A sequence is defined recursively by $ a_1 = 1, a_2 = 4, a_3 = 9$ and $ a_n = a_{n-1} - a_{n-2} + a_{n-3} + 2(2n-3)$ for $ n \ge 4$. Prove that $ a_n = n^{2}$ for all $ n \ge 1$.

My attempt:

Proof by strong induction:

Base Case: $ n =1, a_1 = (1)^{2} = 1 \ ,$ $ n = 2, a_2 = (2)^{2} = 4 \,$ $ n = 3, a_3= (3)^{2} = 9. \ $ So Base Case holds.

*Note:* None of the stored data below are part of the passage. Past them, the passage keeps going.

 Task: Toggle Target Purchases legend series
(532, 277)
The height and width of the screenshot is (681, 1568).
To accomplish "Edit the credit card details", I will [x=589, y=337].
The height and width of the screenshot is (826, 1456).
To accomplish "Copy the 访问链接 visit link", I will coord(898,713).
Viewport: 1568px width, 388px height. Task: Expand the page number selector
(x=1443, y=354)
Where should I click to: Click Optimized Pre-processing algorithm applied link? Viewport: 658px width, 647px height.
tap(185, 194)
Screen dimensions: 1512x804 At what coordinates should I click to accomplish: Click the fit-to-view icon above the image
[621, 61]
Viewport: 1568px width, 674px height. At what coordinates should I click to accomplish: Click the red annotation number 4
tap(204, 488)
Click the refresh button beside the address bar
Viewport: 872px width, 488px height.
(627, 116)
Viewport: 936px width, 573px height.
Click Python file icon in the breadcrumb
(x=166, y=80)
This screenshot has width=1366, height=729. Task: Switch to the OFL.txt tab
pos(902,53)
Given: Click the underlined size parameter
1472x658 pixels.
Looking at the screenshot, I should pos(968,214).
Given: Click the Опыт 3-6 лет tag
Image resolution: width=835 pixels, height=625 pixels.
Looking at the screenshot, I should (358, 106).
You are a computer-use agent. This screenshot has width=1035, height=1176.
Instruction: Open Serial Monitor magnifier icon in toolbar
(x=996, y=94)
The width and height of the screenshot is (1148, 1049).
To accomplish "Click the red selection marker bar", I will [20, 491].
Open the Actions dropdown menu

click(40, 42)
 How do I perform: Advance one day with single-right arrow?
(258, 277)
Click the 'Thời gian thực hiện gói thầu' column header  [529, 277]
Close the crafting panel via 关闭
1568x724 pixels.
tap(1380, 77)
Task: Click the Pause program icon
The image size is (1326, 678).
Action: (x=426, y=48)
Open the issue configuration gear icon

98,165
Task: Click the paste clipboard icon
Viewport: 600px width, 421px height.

I.H: Assume the result is true for $ n = 1, 2, ....., k \ge 3$

Want to prove $\ a_{k+1} = (k+1)^{2}$.

$\begin{align} a_{k+1} &= a_k - a_{k-1} + a_{k-2} + 2(2(k+1) -3)\text{, by recurrence relation} \\& = k^{2} - (k-1)^{2} + (k-2)^{2} + 4k-2\text{, by I.H} \\& = k^{2} - k^{2} + 2k -1 + k^{2} -4k + 4+4k -2 \\& = k^{2} + 2k + 1 \\& = (k+1)^{2} \end{align}$

Hence, by strong induction, the result holds for all natural numbers.

Is this the correct way to prove a formula for a recursive sequence using strong induction?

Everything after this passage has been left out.